「男はつらいよ・寅次郎ハイビスカスの花[特別編]」

大竹 洋子

1997年作品/ドルビー・ステレオ/シネマスコープ/カラー/106分
原作・脚本・監督 山田洋次
撮影 高羽哲夫
美術 出川三男
音楽 山本直純
出演 渥美清、倍賞千恵子、吉岡秀隆、笠智衆、前田吟、浅丘ルリ子ほか

  「男はつらいよ・寅次郎ハイビスカスの花[特別編]」をみて、すっかり感激してしまった。山田洋次監督が48本の寅さんシリーズ中、もっともお気に入りの1本をリニューアルしたものである。作品の前後に、甥の満男クンが「この頃しばらく会っていないけれど、伯父さんはどうしているかなあ」と、寅さんに思いを馳せるシーンがついて、あとは「ハイビスカスの花」(1980年、第25作)がそのまま映し出される。

 違っているのは主題歌を八代亜紀が歌っていること、サウンドをドルビー・ステレオ・システムにし、音楽も新たに作曲し直していることである。そして旅先の満男クンが寅さんを思うシーンは、コンピュータ・グラフィックを駆使し、駅のプラットフォームの向こうに、寅さんが一瞬現われるという特殊技術の効果が、もう一度寅さんに会いたいという、スタッフの並々ならぬ気持ちを反映している。

 これはリメイクではなく、かつて上映された本物の寅さんの映画である。ところが、渥美清さんが亡くなって、誰か渥美さんによく似た他の俳優が寅さんに扮し、それを常連の人々が盛り立てているような、そんな錯覚に私はしばしばおちいった。それほど周囲の俳優さんたちが、渥美さんを大切に思い、心をこめて演技をしていることに、私は初めて気がついたのだ。毎回楽しめにみていたけれど、こんなに密度の高い作品だったのかと。

 だが、中心にいるのはまぎれもない本物の寅さんである。私たち観客は寅さんの一挙手一投足を、どんな表情をも見逃したくないと食い入るようにみつめ、待ってましたと声をあげて笑い、最後にはやっぱりしみじみと泣いた。カルメンの衣裳のような黄色いドレスをつけた浅丘ルリ子のリリーが、地方の町でバスを待っている寅さんの前に現れる。「おや、どこのおねえさんでしたっけ」「いやですよ、こんないい女がほかにいますか」というような二人のやりとりをみながら、人間が死ぬ、肉体が滅びてこの世に存在しなくなる、という事実を私は噛みしめていたのである。
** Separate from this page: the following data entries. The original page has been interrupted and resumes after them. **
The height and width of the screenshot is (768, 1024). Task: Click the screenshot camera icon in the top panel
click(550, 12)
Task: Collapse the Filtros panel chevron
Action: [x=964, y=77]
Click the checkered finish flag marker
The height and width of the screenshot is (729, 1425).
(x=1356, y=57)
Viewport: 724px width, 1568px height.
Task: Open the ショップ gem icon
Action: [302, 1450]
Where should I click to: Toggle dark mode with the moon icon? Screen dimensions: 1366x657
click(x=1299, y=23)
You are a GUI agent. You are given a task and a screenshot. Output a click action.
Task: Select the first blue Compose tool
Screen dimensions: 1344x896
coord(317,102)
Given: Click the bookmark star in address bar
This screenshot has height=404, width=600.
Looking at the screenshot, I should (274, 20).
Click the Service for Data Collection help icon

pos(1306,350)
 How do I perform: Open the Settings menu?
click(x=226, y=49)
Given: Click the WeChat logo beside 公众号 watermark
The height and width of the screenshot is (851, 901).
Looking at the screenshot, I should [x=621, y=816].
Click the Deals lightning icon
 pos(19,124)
 それにしても、夏の沖縄を舞台にしたこの「ハイビスカスの花」はすぐれて素晴らしく、おかしい。入院したリリーを見舞おうと寅さんは美人のスチュワーデスにつられて苦手の飛行機もなんのその、那覇までやってくる。カンカン照りの道を歩く寅さんは、日陰を探すけれどなかなかみつからない。ようやく電柱の細い細いカゲをみつけた寅さんが、身をよじるようにしてそこに飛びこむシーンは大爆笑である。三日三晩、飲まず食わずで柴又にたどりついた寅さんは、割箸の紙袋もそのままにウナ丼にかぶりつく。山田洋次さんという人は、一体どういう人なのかと考えこんでしまうほどである。

 いつか、ポルトガルで「寅さん」を上映したことがあった。日本人は経済のことにしか関心がないと思っていたけれど、こんな怠け者もいたのですか。まるでわれわれと同じだと、ポルトガルの人たちが大喜びをしていた。外国人に、寅さんの面白さが本当にわかるのかどうかは難しいところである。字幕をつけるのもひと苦労であろう。しかし、その国の民衆が真に愛する映画は、やはり理解されるであろうし、映画はそのような役目をはたすことができると私は信じている。

 1969年から96年までの27年間に、48本の寅さんシリーズが生まれ、96年のお正月作品「男はつらいよ・寅次郎紅の花」を最後に、寅さんは観客の前から姿を消した。というより飄然と長い旅路についた。一貫して車寅次郎こと寅さんを演じた俳優、渥美清さんがその生涯を閉じたのである。この30年に及ぶ歳月の中で、寅さんの映画をみるのはなんと楽しみなことだったろうか。渥美清さんは、そんな私たちの期待に応えるために、他の仕事にはほとんどつくことなく、ひたすら寅さんに扮しつづけた。病に蝕まれ、だんだんにその小さな眼の光が弱くなっても、力をふりしぼって観客を笑わせ、胸をじんとさせてくれた。寅さんはウィーンに行ったことがある。でも中国にも行ってもらいたかったし、キューバでサルサも踊ってもらいたかった。「あばよ」とばかり、空の彼方に行ってしまった渥美清さんを、師走の人波の中でしきりに思う。撮影の高羽哲夫さんも既にこの世になく、御前さまの笠智衆さんも亡くなって久しい。